Citation : 2010 Latest Caselaw 3899 Del
Judgement Date : 20 August, 2010

Delhi High Court
Shri Vinod Kulshrestha vs Union Of India & Ors on 20 August, 2010
Author: Valmiki J. Mehta
 *            IN THE HIGH COURT OF DELHI AT NEW DELHI

 +                       W.P.(C) No.7657/1999

                                                Reserved on : 17th August, 2010
                                                Pronounced on: 20th August, 2010


 SHRI VINOD KULSHRESTHA                             ...... Petitioner
                      Through: Mr. S.S.Tiwari, Advocate

              VERSUS

 UNION OF INDIA & ORS                                       ....Respondents
                                Through: Mr. K.K.Rai, Sr. Advocate with
                                Mr. Gaurang Kanth, Mr. Rahul Kumar and
                                Mr. Brij Rajesh, Advocates.
 CORAM:
 HON'BLE MR. JUSTICE SANJAY KISHAN KAUL
 HON'BLE MR. JUSTICE VALMIKI J.MEHTA

 1.    Whether the Reporters of local papers may be
       allowed to see the judgment?

 2.    To be referred to the Reporter or not?


 3.    Whether the judgment should be reported in the Digest?

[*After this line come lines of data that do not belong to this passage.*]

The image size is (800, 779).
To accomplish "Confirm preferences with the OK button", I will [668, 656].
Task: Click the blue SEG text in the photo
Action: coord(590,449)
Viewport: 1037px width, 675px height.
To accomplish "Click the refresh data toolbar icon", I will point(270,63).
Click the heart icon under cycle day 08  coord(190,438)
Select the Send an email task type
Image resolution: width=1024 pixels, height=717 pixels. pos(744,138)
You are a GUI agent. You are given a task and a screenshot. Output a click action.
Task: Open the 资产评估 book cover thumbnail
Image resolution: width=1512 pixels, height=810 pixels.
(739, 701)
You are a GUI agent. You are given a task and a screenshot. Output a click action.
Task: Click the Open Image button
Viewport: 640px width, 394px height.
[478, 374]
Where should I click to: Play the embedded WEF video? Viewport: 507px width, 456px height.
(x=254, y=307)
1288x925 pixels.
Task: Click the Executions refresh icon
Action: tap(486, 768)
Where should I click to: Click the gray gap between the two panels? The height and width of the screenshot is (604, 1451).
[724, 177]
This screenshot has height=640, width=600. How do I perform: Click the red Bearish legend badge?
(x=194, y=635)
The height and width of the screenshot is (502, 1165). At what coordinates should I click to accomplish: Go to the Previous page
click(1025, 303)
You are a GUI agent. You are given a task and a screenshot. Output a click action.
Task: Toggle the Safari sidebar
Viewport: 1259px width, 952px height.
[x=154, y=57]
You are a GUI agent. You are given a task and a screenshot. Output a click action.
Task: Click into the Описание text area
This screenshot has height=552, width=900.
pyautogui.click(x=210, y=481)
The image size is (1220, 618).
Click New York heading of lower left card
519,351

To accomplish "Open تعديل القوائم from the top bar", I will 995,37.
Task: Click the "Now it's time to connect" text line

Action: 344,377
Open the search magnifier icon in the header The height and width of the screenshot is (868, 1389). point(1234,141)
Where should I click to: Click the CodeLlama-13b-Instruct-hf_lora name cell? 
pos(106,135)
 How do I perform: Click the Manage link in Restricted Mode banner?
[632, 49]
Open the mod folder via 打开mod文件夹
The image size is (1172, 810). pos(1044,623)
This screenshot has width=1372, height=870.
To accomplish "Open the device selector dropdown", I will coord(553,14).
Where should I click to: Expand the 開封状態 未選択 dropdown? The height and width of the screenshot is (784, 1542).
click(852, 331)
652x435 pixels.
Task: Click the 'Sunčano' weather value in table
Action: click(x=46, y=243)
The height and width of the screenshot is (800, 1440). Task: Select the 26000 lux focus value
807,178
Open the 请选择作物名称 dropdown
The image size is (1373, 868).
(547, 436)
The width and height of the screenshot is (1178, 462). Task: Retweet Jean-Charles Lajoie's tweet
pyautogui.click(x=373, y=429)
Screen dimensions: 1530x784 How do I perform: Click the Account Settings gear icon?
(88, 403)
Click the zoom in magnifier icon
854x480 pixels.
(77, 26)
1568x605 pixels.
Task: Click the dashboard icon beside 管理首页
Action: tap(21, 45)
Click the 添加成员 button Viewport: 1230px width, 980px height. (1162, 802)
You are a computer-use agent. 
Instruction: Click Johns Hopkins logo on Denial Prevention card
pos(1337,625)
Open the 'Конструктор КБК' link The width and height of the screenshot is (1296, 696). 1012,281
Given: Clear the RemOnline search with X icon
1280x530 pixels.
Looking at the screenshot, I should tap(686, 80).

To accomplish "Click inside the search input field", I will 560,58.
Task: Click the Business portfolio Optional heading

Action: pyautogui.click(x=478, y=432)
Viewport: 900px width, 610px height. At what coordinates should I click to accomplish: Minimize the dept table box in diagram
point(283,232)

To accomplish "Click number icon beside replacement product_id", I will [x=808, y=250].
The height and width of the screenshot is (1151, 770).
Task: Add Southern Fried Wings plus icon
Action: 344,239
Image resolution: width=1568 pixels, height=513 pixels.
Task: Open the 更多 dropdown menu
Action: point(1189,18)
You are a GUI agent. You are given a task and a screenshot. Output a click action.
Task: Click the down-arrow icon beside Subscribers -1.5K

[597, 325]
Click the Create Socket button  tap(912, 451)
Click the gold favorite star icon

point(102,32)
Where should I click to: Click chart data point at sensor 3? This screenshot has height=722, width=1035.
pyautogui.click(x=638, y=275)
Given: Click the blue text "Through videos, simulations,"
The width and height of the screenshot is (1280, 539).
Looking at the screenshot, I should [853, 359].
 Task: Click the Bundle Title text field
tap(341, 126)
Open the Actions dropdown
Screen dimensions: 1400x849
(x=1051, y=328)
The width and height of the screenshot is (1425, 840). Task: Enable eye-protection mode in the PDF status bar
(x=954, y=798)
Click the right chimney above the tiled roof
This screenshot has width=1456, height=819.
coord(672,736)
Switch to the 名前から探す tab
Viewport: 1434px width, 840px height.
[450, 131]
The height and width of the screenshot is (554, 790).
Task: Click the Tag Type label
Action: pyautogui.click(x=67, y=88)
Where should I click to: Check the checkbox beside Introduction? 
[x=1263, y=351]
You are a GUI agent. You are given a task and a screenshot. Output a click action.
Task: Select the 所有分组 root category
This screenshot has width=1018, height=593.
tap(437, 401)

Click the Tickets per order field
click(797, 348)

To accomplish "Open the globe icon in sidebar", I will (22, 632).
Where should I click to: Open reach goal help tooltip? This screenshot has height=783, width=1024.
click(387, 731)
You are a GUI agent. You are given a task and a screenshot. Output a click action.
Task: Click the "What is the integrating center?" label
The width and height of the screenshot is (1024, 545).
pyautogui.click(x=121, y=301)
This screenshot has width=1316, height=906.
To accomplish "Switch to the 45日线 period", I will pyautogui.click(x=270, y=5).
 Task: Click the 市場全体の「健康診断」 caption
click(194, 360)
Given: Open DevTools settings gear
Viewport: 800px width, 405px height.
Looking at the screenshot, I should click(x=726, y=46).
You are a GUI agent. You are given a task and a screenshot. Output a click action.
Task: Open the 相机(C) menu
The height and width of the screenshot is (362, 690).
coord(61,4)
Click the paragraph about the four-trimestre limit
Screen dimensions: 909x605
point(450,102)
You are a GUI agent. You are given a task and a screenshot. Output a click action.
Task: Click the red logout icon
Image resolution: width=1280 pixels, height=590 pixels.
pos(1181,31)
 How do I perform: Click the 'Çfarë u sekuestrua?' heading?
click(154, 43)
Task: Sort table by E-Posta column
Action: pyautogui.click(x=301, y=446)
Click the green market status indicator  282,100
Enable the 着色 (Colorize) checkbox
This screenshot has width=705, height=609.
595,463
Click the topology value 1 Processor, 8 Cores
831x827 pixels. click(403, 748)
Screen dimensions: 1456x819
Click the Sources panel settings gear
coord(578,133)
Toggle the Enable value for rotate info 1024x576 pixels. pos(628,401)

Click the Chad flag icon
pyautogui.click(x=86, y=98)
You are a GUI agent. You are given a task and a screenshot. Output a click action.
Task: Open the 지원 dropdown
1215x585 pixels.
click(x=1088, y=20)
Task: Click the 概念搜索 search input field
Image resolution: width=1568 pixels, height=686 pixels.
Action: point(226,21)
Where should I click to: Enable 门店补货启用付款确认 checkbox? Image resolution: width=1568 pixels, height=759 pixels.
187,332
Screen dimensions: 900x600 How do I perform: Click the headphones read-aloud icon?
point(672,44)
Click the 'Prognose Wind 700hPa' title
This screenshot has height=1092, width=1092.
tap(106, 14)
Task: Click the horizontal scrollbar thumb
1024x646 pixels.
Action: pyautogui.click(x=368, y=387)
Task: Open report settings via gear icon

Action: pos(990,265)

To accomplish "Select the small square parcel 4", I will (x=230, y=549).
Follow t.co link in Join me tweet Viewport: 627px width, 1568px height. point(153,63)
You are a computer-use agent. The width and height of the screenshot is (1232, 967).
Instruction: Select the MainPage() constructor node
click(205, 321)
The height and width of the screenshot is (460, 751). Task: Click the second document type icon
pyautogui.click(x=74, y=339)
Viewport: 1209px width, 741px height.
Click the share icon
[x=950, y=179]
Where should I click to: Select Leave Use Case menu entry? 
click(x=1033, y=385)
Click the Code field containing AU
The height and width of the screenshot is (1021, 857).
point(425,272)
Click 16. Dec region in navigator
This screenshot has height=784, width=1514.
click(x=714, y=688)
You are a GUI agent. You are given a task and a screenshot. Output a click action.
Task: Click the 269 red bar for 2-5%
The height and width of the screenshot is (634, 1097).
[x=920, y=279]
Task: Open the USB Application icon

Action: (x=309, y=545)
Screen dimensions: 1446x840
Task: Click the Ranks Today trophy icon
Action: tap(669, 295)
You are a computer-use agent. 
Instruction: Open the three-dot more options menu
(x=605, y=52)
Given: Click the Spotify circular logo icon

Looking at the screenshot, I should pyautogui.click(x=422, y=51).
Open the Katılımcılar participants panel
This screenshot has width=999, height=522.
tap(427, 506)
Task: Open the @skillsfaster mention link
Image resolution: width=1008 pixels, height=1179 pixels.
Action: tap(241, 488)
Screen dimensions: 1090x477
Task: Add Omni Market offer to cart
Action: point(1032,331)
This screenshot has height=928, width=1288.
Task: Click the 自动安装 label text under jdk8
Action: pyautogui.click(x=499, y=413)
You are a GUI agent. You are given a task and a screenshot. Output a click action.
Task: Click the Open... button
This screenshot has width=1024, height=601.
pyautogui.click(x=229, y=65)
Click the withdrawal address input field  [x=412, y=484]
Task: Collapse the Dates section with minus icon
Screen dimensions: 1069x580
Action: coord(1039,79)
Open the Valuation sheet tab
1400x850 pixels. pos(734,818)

 %                                    JUDGMENT

 VALMIKI J. MEHTA, J.

1. The present petition under Articles 226 and 227 of the Constitution of

India lays challenge to the orders dated 17.8.1998 and 20.9.1999 of the Central

Administrative Tribunal (CAT) whereby the CAT has dismissed O.A. and the

Review Application filed by the petitioner.

2. The relief claimed in the O.A. by the applicant/petitioner was to the two

orders dated 26.6.1996 of the Director General of Audit and 14.5.1997 of the

Director of Audit, Defence Services rejecting the claim relating to re-fixation of

pay on opting for combined service for pension.

3. The facts are that the petitioner was appointed in the office of Director of

Audit on 20.9.1989. He served in the Indian Navy from 24.1.1971 to 31.1.1985

for a period of 14 years. He exercised his option for counting his previous Navy

service within the period of one year from the date of joining under Rule 19(1)

of the Pension Regulations, 1972. Accordingly, by an order dated 20.9.1991 the

Director of Audit ordered that the period of his service for 14 years 7 months

and 24 days be treated as qualifying service towards his present civil service.

The applicant deposited the amount of Rs. 15,110/- comprising of Rs. 13,490/-

towards service gratuity and DCRG and Rs. 1619/- by way of interest. This is a

condition which he fulfilled for counting the Naval service as qualifying

service. He, therefore, represented on 20.9.1994 to the C&AG, New Delhi for

granting him advance increments as per Para 15 of the Office Memorandum

(O.M.) dated 31.7.1986 [Central Civil Services(Fixation of Pay of Re-

employed Pensioners) Orders, 1986]. Para 15 runs as under:-

" 15. RETRENCHED EMPLOYEES

In the case of ex-servicemen as well as civilians who are retrenched from service and are not granted pension and/or service gratuity, on their appointment to Government service they may be granted advance increments equal to the completed years of service rendered by them on

a basic pay equal to or higher than the minimum of the scale attached to the civil post in which they are employed. The pay arrived at should not, however, exceed the basic pay drawn by them in the Armed Force."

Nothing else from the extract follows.